### WORK TO COMPLETE
Retype exactly every line from the one that includes "The image size is (1024, 600)." through the final line of the listing, both ends kept, and omit the pictures.

##########

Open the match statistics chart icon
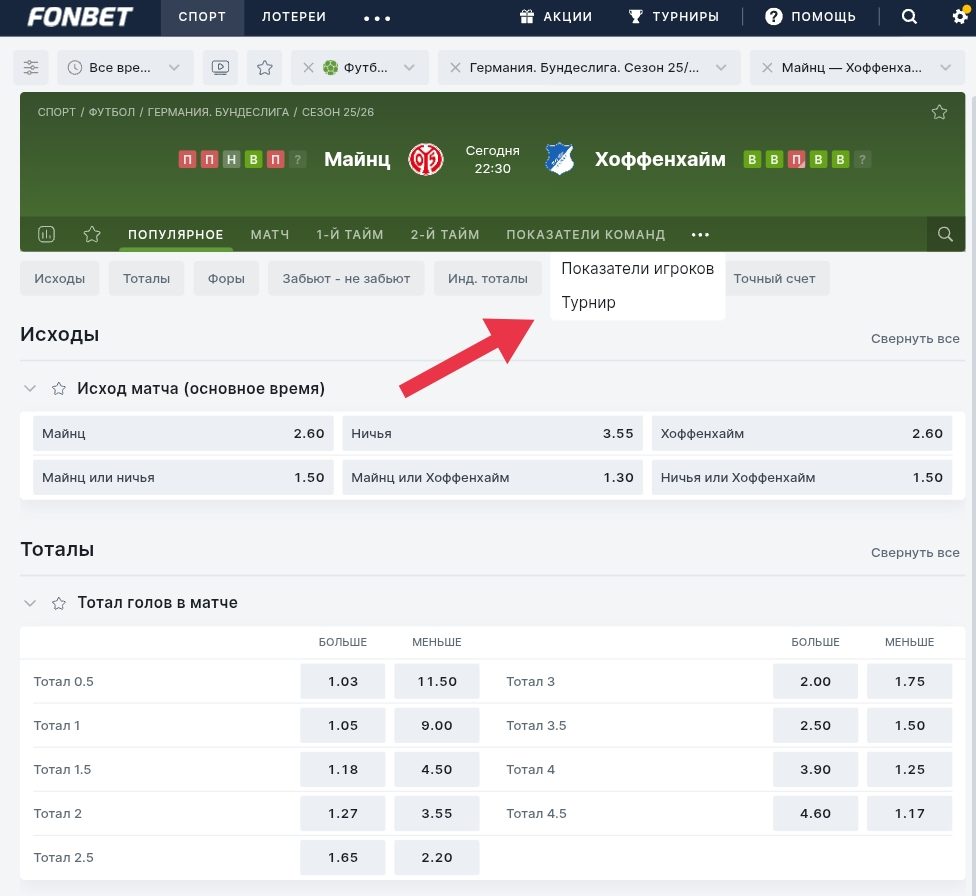Viewport: 976px width, 896px height. click(46, 235)
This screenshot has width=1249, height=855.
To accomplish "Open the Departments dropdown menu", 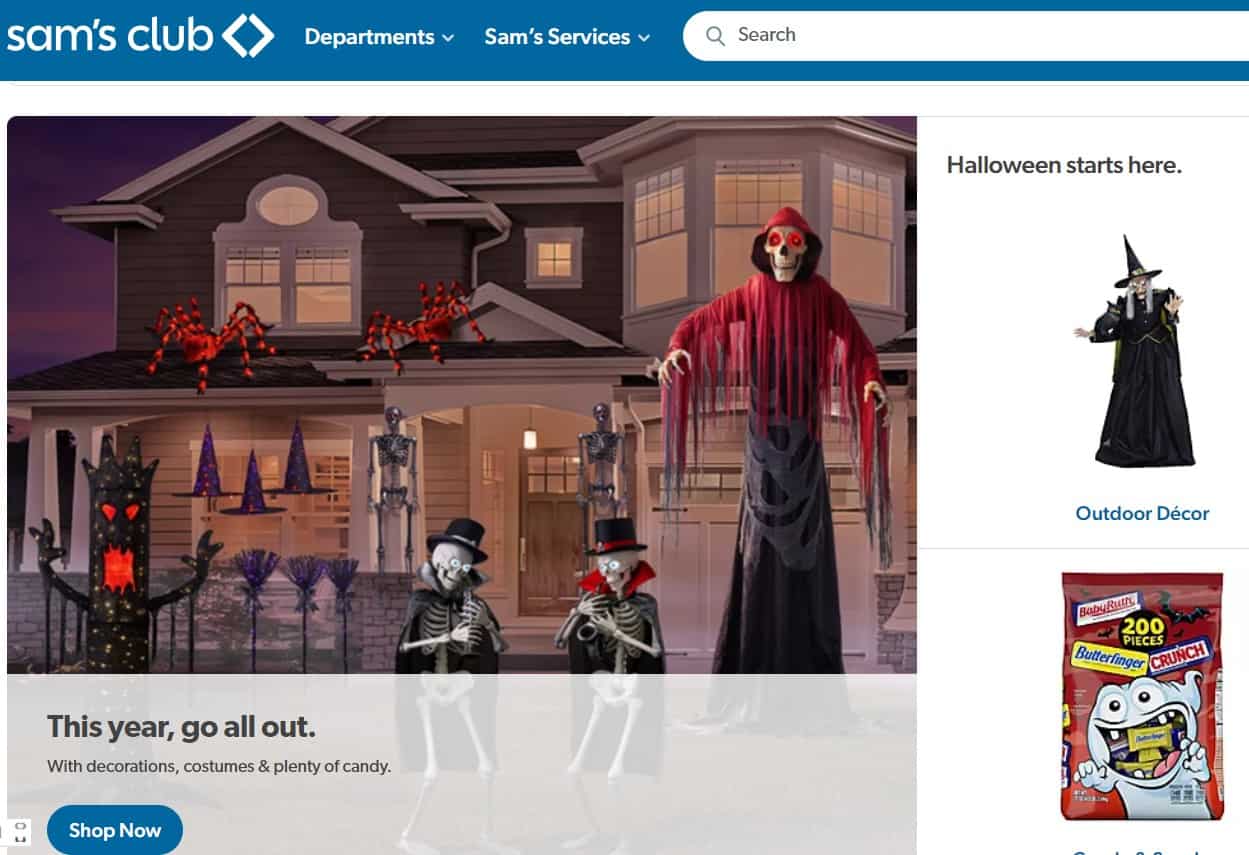I will tap(379, 37).
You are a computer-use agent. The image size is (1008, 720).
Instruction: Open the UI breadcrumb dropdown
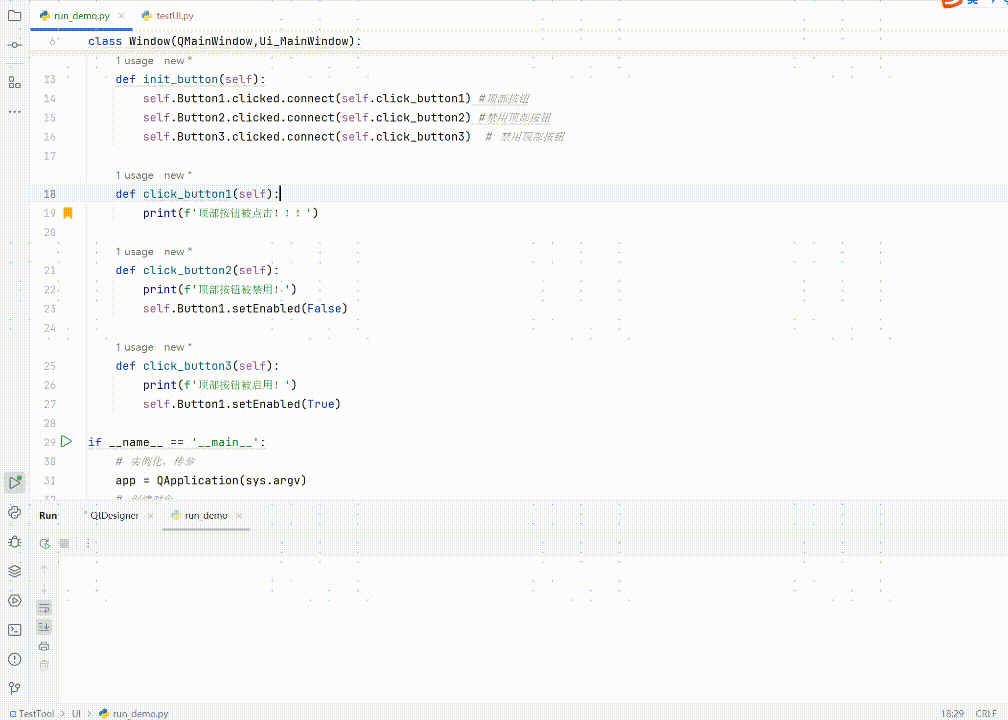75,713
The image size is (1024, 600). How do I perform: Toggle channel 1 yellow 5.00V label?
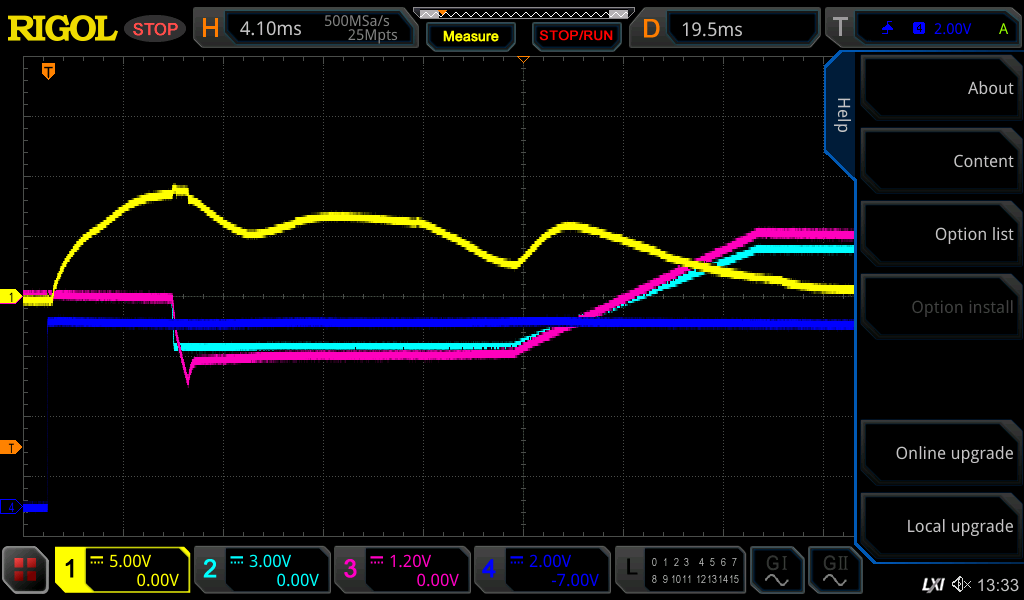click(122, 570)
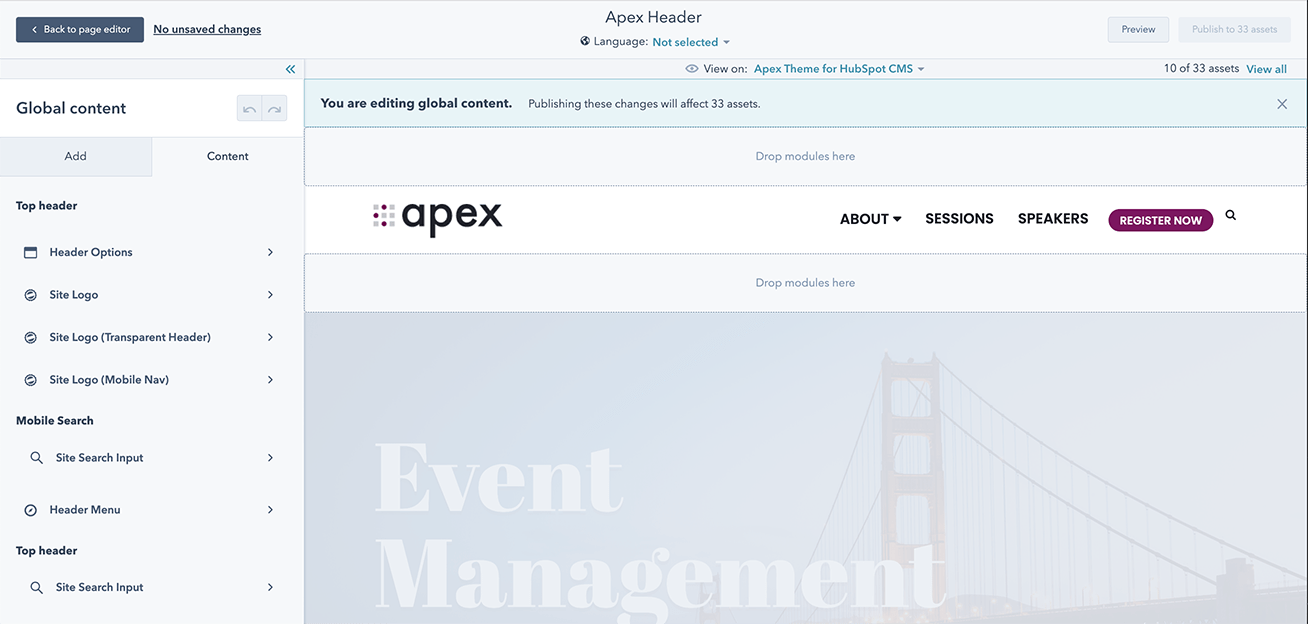Click the Header Menu compass icon
Screen dimensions: 1308x624
pos(30,510)

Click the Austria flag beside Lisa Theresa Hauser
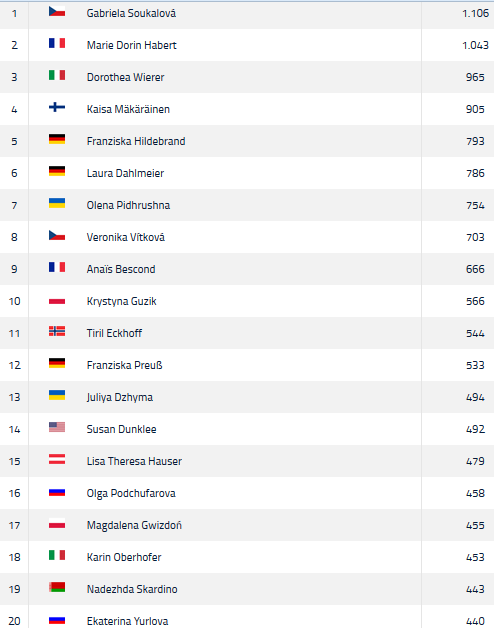tap(57, 459)
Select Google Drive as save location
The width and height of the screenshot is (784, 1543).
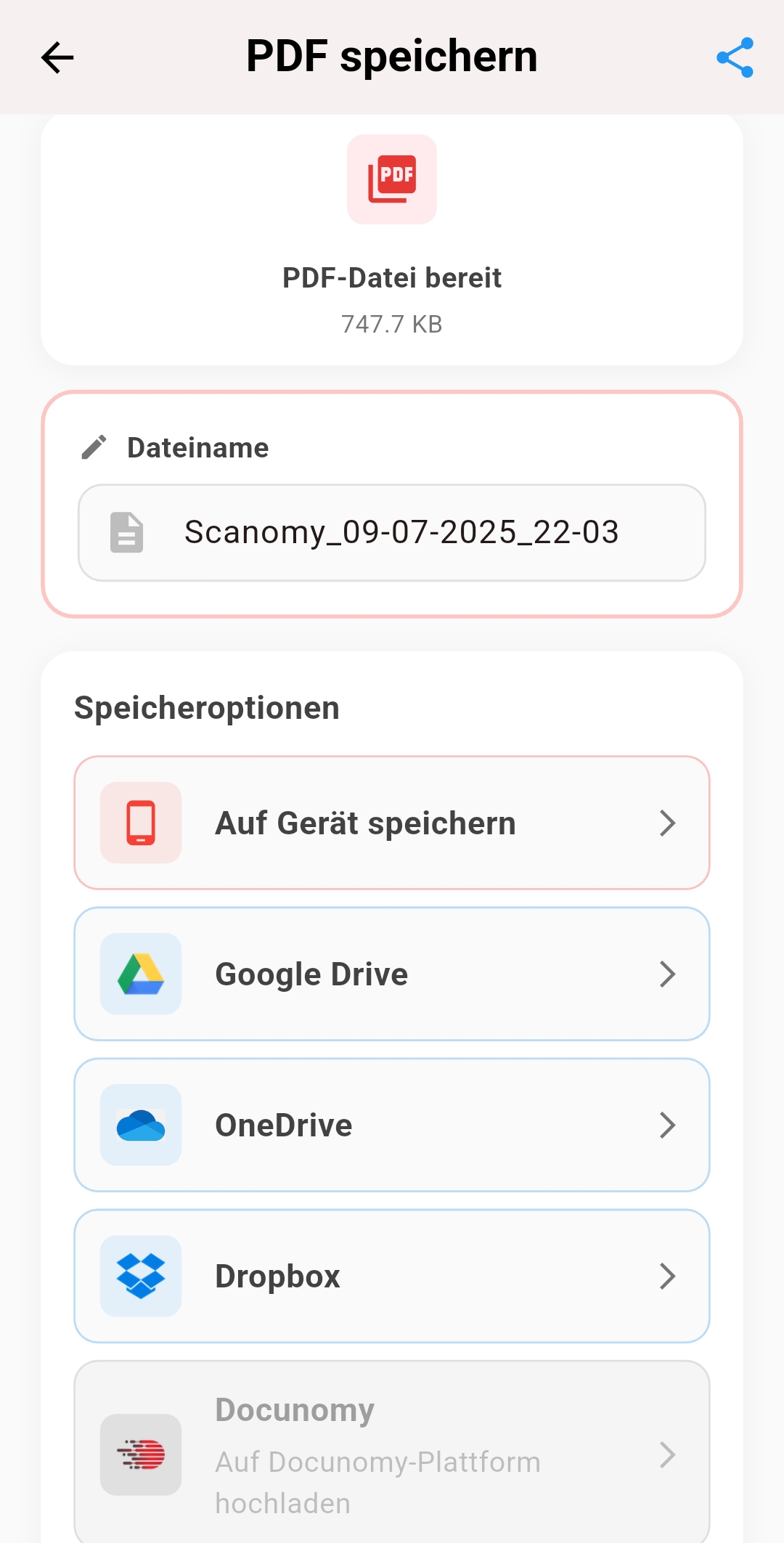[312, 974]
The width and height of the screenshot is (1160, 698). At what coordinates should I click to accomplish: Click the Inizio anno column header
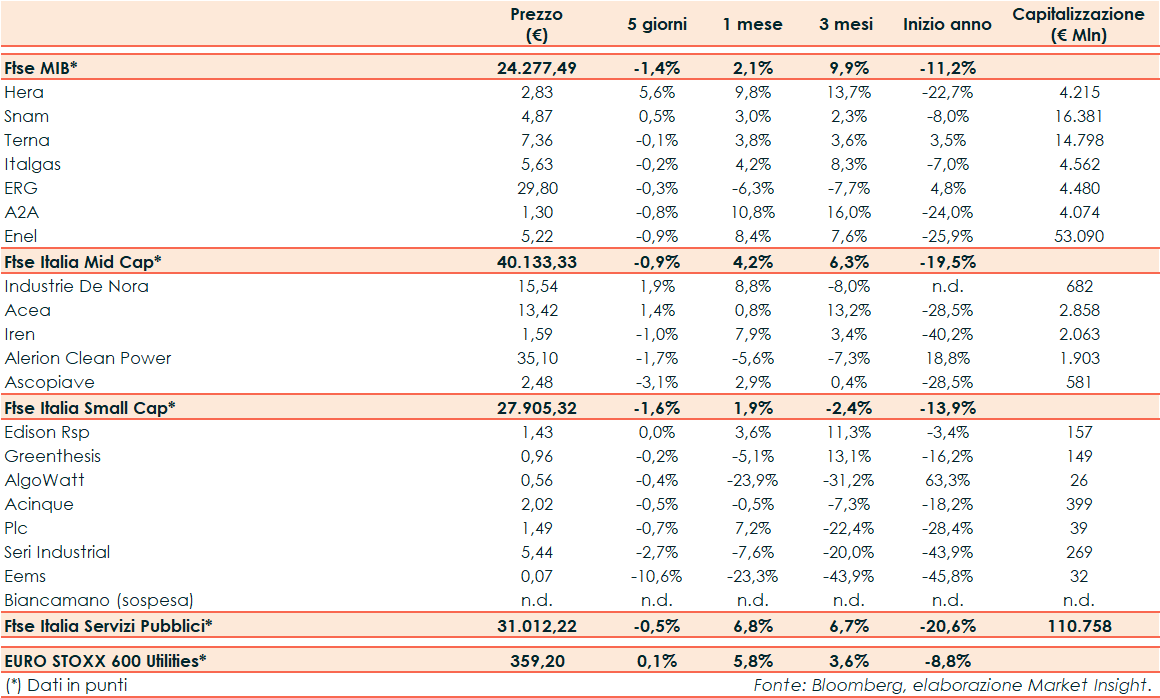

##########

### ANSWER BOX
The image size is (1024, 600). How do I perform: Toggle channel 1 yellow 5.00V label?
click(122, 570)
Click the Header Menu compass icon
Screen dimensions: 1308x624
pos(30,510)

Click the Austria flag beside Lisa Theresa Hauser
tap(57, 459)
Select Google Drive as save location
The width and height of the screenshot is (784, 1543).
[312, 974]
The width and height of the screenshot is (1160, 698). At what coordinates should I click to accomplish: Click the Inizio anno column header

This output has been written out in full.